And it looks pretty slick. Mostly.
The first 5-10 minutes of a movie can be really telling for me. Usually, I’m not so into the narrative and I am thinking to myself that it’s going to be a long two hours. Or conversely, as in the case with Avatar, I was kinda getting psyched up. It looked good, it was moving, and I was ready to be entertained. And it’s entertaining. And it’s 3-D in most cases. In my case.
But the movie, for all its visual flair, is also somewhat compromised by its own art design. The alien race (the good guys in this case) are the Na’vi, giant blue people who vaguely resemble tigers, too. Which is hard enough in and of itself. All acted and performed via motion-capture, the movements have a vague realism, and facial expressions can recall the actual faces of the actors for whom are represented by the digital blue figures. You see, the irony is, that all of the Na’vi are “avatars”, or beings representative of real other beings, who act them out like puppets.

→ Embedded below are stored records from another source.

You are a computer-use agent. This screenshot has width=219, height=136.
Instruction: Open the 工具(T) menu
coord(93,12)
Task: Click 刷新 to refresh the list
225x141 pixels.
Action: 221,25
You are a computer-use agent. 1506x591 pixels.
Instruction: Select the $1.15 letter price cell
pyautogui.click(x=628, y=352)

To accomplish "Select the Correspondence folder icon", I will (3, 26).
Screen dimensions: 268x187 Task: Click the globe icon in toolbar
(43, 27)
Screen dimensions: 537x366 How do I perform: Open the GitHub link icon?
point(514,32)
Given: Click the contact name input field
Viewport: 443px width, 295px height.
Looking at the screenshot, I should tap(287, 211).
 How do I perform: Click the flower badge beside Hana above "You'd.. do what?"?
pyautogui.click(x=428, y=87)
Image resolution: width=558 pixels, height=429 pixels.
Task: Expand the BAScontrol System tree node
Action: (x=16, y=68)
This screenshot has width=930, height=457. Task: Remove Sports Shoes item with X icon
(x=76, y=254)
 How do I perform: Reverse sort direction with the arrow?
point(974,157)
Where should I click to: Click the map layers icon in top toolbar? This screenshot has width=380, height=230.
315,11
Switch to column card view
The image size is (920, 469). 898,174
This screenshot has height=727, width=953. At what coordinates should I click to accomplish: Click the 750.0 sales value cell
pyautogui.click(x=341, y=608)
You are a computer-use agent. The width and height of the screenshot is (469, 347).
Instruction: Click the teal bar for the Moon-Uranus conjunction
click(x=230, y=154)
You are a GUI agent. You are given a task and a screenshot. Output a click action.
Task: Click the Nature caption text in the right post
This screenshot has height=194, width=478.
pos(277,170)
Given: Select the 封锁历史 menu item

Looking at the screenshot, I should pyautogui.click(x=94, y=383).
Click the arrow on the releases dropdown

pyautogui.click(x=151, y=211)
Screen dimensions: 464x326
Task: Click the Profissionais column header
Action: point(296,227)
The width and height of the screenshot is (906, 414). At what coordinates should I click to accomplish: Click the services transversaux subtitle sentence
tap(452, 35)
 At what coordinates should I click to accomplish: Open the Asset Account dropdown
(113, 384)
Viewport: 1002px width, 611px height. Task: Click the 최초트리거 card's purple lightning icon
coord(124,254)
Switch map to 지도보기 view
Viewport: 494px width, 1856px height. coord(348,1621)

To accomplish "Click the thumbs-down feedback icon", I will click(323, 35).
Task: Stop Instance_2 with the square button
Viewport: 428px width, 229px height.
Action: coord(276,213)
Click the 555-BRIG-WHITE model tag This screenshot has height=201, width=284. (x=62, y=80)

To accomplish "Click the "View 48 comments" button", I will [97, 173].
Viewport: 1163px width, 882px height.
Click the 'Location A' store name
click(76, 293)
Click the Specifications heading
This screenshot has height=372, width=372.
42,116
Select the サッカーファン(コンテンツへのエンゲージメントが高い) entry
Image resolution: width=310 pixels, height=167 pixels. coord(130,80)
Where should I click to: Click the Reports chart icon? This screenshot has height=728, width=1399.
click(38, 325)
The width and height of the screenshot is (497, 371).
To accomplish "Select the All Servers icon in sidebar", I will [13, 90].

Only, in the story, the humans have to construct “avatar” bodies to compete and make friends with the Na’vi (though this doesn’t ultimately make a lot of sense). And the humans are mostly evil, representatives of corporate greed and military might and rightness. And they are after the destruction of the homeland of the blue folks in order to harvest “unobtainium”. That is the kind of science fiction nomenclature that I might make up.
The film echoes significantly of Cameron’s Aliens (1986), featuring Sigourney Weaver again coming out of cryogenic sleep, and whereas the African-American captain popped a cigar instantly in his mouth after coming out of his sleep, Weaver demands a cigarette. But it’s also the other archetypes: the space marines, even with a butch female pilot (Michelle Rodriguez) and a sleazeball corporate money-grubber, this time Giovanni Ribisi and not Paul Reiser.
It may just be that there are only so many character types in James Cameron’s playbook. Because these “aliens” (in Avatar) are the hyper-idealized humanoids, none of whom have an ounce of body fat between them. They are also idealized as a race more in touch with the planet (the land), though the planet is also more in touch with them. But their treatment at the hands of the corporate militia is as “monkeys” or some other epithet meant to consider them “below human”. Which justifies their destruction.
So, we got genocide.
And as lushly as the planet is depicted (Pandora is its name), it also sort of reckons of black-light design, Spencer’s Gifts circa 1984, and the magical music that accompanies this display tells us, “See, isn’t it wonderous? Isn’t it beautiful?” It’s day-glo in the dark.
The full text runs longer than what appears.